I think I like this best of all though, even more than the very very good ‘I started something I couldn’t finish’. Maybe the gloom and doom on this was even better than the bounce in the music of ‘i started something’ for me, sat in my new room on my new bed on my own, hearing noises all around but nobody quite venturing out yet. Love, peace and harmony, anyone?
June 3, 2009 at 9:17 pm
I bookend you – ‘Strangeways’ came out the year after I’d left University: it was a grim time of uncertain next steps and broken circles and the album served us well. I think ‘Disco Dancer’ is quite, quite magnificent.
June 4, 2009 at 1:45 pm
That weird, because DOADD is probably my least favourite song on the album.

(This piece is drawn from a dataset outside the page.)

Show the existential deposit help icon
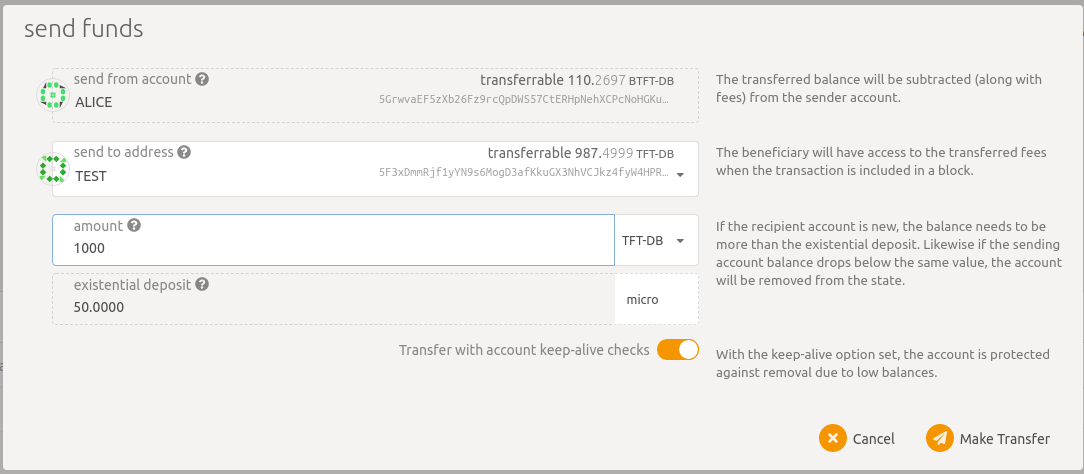The image size is (1084, 474). click(202, 285)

Not that I dislike it; it’s still better than 90% of anything else I’ve ever listened to.
June 5, 2009 at 7:18 pm
It’s the one album that I cant make my mind up which is my favourite track. Its also become over time just about my favourite non-compliation Smiths LP.
In 1987 I was already out in the big bad world of local government, not too far away from a first very unsuccesful marriage.
June 29, 2009 at 11:05 am
I Won’t Share You is so incredibly sad. If only Morrissey and Marr could have talked properly, got their act together. It never should have ended that way.